Edge cases at scale are the second biggest issue. An automation that works perfectly for 20 patients a day might start hitting rate limits at 60. A lead routing system that handled 50 leads a month breaks when a viral listing brings in 300. These aren't bugs — the automation was never built for that volume.
Business process changes are the third. Your practice adds a new insurance payer. Your real estate team hires agents who specialize in a new area. Your financial firm starts offering a new service. The automation doesn't know about any of this unless someone updates it.
What maintenance actually costs
For most workflow automations, ongoing maintenance runs $200-500/month on a retainer, or $150-250/hour for ad-hoc fixes. That covers monitoring, minor adjustments, and quick responses when something breaks.
For AI agent systems, maintenance is typically higher — $500-1,000/month — because the systems are more complex and the failure modes are less predictable. An agent that starts producing lower-quality output needs prompt tuning, not just a field mapping fix.
For MCP servers, maintenance is usually lower — $150-400/month — because the architecture is more stable once deployed. The main maintenance tasks are adding new tools/queries and updating authentication when provider tokens rotate.
The honest breakdown
I include 30 days of post-launch support with every project. During that window, issues get fixed at no additional cost. After that, you have three options:
- 1Monthly retainer — I monitor the system and handle fixes proactively. Best for business-critical automations where downtime costs real money.
- 2Ad-hoc support — You call when something breaks, I fix it.

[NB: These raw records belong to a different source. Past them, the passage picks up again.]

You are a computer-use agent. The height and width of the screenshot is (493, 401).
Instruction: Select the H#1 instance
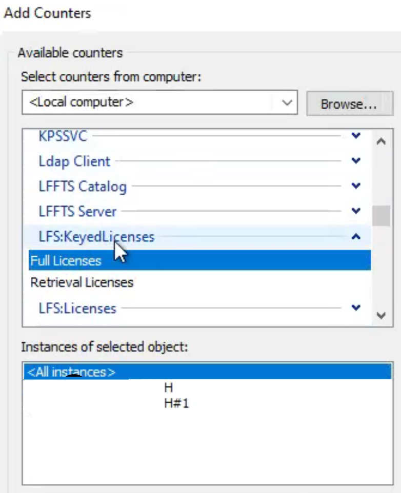(176, 403)
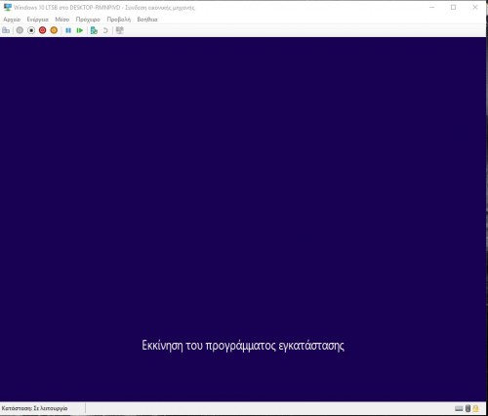The height and width of the screenshot is (416, 488).
Task: Click the red Shut Down icon
Action: pyautogui.click(x=43, y=30)
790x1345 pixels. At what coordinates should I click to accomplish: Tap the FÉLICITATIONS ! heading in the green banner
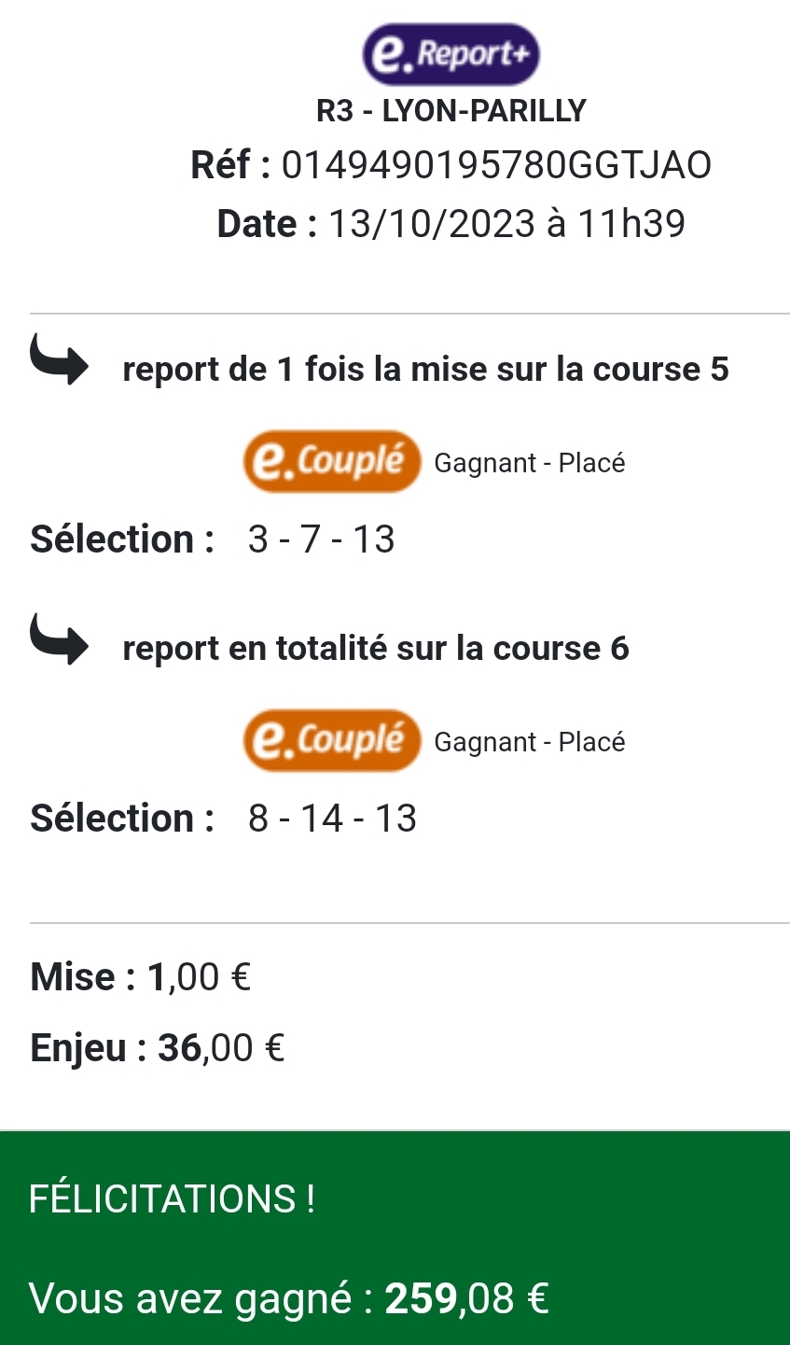(x=173, y=1198)
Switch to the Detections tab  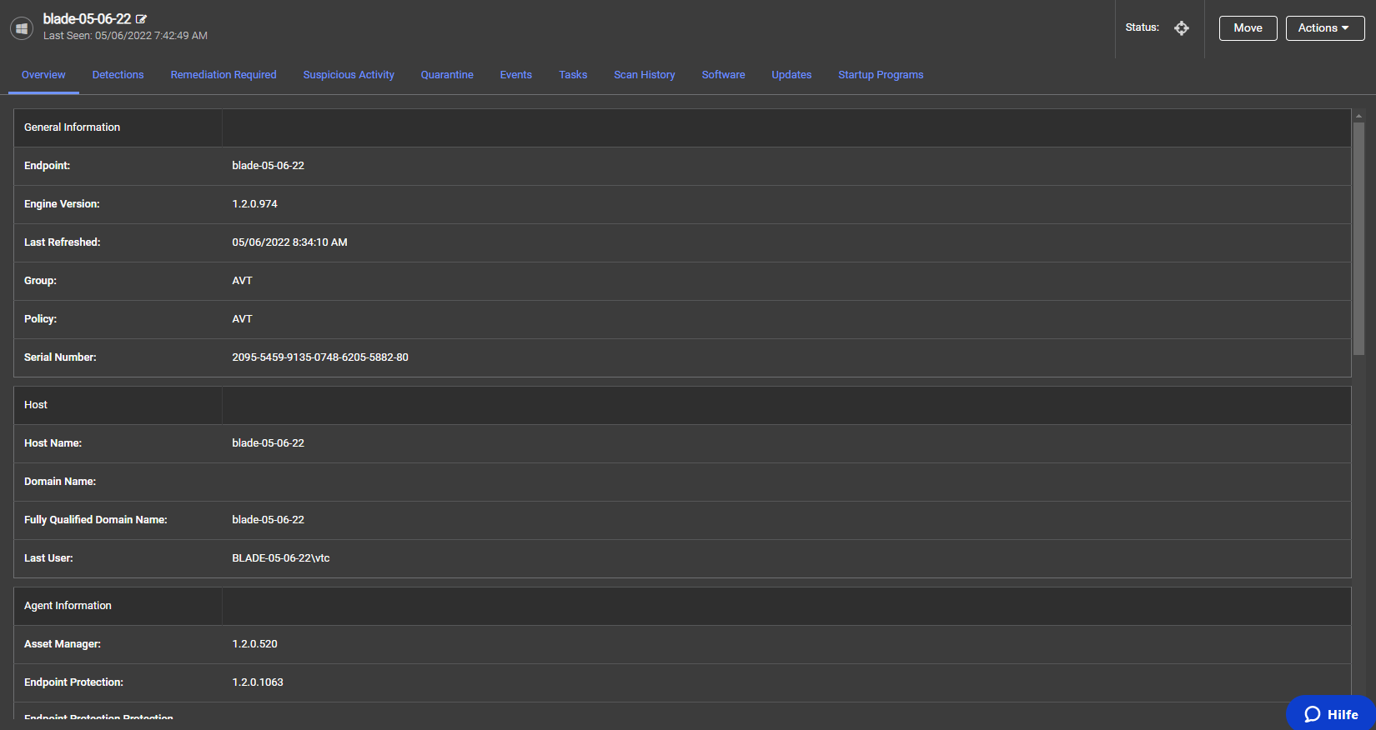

Cheaper month-to-month but you're reactive instead of proactive.
- 3In-house handoff — I document everything and train your team (or your IT person) to maintain it. Best for technically capable teams who want full ownership.
Most clients start with a retainer for the first 3-6 months and then move to ad-hoc or in-house once the automation has stabilized and the common edge cases have been handled.
How to minimize maintenance costs
Build with well-documented APIs. Avoid tools with a history of breaking changes. Use self-hosted infrastructure (n8n over cloud-only platforms) so you control the update timeline. Build monitoring into the automation itself — don't wait for a human to notice it's broken.
The cheapest automation to maintain is one that was built with maintenance in mind from day one. That means error handling, logging, alerting, and documentation baked into the original build — not bolted on after the first outage.